* _Article_:

┌──

3

Can NPP functions, more concrete npps (https://docs.nvidia.com/cuda/npp/group__npps.html) be called as a device function?

If I create a global function can I inside call npps functions as nppsMaxIndx_32f (to compute max of a vector)?

Example: I have 100 vectors of 10000 floats each, if I do it in host code I have to make 100 calls to npp function

If I make a global function of 100 threads and inside call the npp function for each vector so they launch simultaneously, will this work? nppsMaxIndx_32f can be called as a device function?

Martijn Pieters
  • 1,048,767
  • 296
  • 4,058
  • 3,343
ocerv
  • 51
  • 5
  • 1
    no, NPP functions cannot be used in device code. Neither can most other libraries (except Thrust) provided with the CUDA toolkit. – Robert Crovella Oct 25 '18 at 13:42
  • "but this can only be done if you do not need previous data for the computation." That may possibly be an incorrect or misleading statement. If you issue 2 npp calls in sequence, and the first call makes modification to data on the GPU, the second call should pick up those modifications. – Robert Crovella Oct 27 '18 at 01:05
  • Sure, thats what I was trying to say. That each call uses independent data. Thanks @RobertCrovella – ocerv Oct 28 '18 at 10:21
  • Each call doesn't have to use independent data. The results of the first call can be used by the 2nd call. – Robert Crovella Oct 28 '18 at 14:15

1 Answers1

1

This is not possible -- NPP functions are host only functions. Trying will produce errors:

functions.cu(237): error: calling a __host__ function("nppsMaxIndx_32f") from a 
__global__ function("computeMax") is notallowed

functions.cu(237): error: identifier "nppsMaxIndx_32f" is undefined in device code

However, making the call in host code without a synchronization of the GPU will call them almost simultaneously without waiting for the previous one to finish, but this can only be done safely if there is no requirement for ordering of the calls and the data for overlapping calls is fully independent.

talonmies
  • 70,661
  • 34
  • 192
  • 269
ocerv
  • 51
  • 5

└──

* _Written task 1_: According to the NPP thread, why can nppsMaxIndx_32f not be called inside a global function? Answer in one to three sentences.
* _Written task 2_: Reproduce the part of the listing that opens with its first line and closes with the line containing "point(110,143)", including both of those lines.
The NPP thread and the listing that comes after it are unrelated to each other.

* _Dataset_:
┌──

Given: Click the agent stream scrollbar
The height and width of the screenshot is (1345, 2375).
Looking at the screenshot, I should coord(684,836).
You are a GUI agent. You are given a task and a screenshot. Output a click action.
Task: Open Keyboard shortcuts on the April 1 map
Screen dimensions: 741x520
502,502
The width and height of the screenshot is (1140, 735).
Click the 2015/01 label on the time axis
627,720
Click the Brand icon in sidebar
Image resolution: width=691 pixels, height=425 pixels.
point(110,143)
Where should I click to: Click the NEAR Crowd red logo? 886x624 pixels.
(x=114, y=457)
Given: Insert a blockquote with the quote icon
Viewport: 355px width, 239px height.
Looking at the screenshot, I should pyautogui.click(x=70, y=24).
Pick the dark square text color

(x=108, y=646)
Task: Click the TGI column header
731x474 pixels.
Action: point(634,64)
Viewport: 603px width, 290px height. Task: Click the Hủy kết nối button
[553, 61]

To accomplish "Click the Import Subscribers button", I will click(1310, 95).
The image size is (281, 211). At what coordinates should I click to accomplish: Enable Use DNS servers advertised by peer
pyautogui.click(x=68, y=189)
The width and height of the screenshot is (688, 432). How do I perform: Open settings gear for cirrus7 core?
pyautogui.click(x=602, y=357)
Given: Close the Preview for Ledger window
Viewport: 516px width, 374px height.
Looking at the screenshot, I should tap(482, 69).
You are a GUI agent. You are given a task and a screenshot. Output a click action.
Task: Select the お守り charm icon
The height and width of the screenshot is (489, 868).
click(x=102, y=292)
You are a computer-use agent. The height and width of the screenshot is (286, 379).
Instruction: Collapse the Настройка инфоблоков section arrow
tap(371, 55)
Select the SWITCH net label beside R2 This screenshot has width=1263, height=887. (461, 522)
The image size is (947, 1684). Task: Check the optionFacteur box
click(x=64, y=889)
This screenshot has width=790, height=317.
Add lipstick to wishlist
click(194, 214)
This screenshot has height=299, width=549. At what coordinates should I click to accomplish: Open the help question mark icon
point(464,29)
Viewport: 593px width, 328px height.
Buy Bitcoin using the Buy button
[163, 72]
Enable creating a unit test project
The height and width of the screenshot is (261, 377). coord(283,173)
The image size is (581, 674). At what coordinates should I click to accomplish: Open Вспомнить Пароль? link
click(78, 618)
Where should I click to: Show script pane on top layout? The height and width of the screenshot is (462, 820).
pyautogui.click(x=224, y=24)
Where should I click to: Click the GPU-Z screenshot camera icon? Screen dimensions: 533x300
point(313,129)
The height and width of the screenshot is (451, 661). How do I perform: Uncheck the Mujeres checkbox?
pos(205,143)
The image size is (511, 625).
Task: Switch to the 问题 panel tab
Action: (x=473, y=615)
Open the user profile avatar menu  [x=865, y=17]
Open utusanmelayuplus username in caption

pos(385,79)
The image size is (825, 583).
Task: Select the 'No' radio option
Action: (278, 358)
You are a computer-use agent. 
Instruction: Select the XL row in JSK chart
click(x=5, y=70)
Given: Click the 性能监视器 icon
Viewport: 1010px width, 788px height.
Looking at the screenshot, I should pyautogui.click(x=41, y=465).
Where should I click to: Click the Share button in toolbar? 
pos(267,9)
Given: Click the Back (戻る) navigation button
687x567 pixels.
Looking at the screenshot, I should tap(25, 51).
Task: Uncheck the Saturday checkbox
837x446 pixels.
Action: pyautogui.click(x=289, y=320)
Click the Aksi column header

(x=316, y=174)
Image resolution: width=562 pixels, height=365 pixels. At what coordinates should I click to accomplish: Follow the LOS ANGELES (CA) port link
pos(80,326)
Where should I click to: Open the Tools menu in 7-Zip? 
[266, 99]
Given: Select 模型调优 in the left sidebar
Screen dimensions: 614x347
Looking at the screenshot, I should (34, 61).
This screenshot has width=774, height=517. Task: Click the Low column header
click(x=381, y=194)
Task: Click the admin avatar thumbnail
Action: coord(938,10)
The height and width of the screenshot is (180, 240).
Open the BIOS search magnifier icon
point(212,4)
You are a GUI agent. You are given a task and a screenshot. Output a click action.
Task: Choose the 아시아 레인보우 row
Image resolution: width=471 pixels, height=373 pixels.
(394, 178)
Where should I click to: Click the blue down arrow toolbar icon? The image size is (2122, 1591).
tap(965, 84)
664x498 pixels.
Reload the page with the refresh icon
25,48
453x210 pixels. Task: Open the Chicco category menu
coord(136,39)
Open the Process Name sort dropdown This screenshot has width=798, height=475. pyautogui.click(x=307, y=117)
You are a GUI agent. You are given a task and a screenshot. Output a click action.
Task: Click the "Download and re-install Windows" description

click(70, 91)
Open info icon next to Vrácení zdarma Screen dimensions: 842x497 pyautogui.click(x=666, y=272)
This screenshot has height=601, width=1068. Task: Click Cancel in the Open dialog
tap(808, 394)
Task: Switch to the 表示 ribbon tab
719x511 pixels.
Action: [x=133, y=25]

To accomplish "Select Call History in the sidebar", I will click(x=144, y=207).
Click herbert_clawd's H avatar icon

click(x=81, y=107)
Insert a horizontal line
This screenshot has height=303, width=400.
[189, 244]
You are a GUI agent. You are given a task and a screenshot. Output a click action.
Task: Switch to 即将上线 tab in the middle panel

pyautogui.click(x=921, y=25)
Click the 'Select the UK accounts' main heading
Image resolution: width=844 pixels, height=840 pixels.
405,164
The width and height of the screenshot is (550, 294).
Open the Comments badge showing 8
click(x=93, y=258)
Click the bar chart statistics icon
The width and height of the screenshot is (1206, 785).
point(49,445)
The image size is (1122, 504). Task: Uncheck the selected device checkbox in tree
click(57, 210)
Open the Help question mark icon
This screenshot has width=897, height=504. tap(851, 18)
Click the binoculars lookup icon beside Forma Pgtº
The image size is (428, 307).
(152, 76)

└──

* _Task response 1_: NPP functions are host-only functions, so they cannot be used in device code. Calling nppsMaxIndx_32f from the __global__ function computeMax produces errors: a __host__ function may not be called from a __global__ function, and the identifier is undefined in device code.

* _Task response 2_:
Given: Click the agent stream scrollbar
The height and width of the screenshot is (1345, 2375).
Looking at the screenshot, I should coord(684,836).
You are a GUI agent. You are given a task and a screenshot. Output a click action.
Task: Open Keyboard shortcuts on the April 1 map
Screen dimensions: 741x520
502,502
The width and height of the screenshot is (1140, 735).
Click the 2015/01 label on the time axis
627,720
Click the Brand icon in sidebar
Image resolution: width=691 pixels, height=425 pixels.
point(110,143)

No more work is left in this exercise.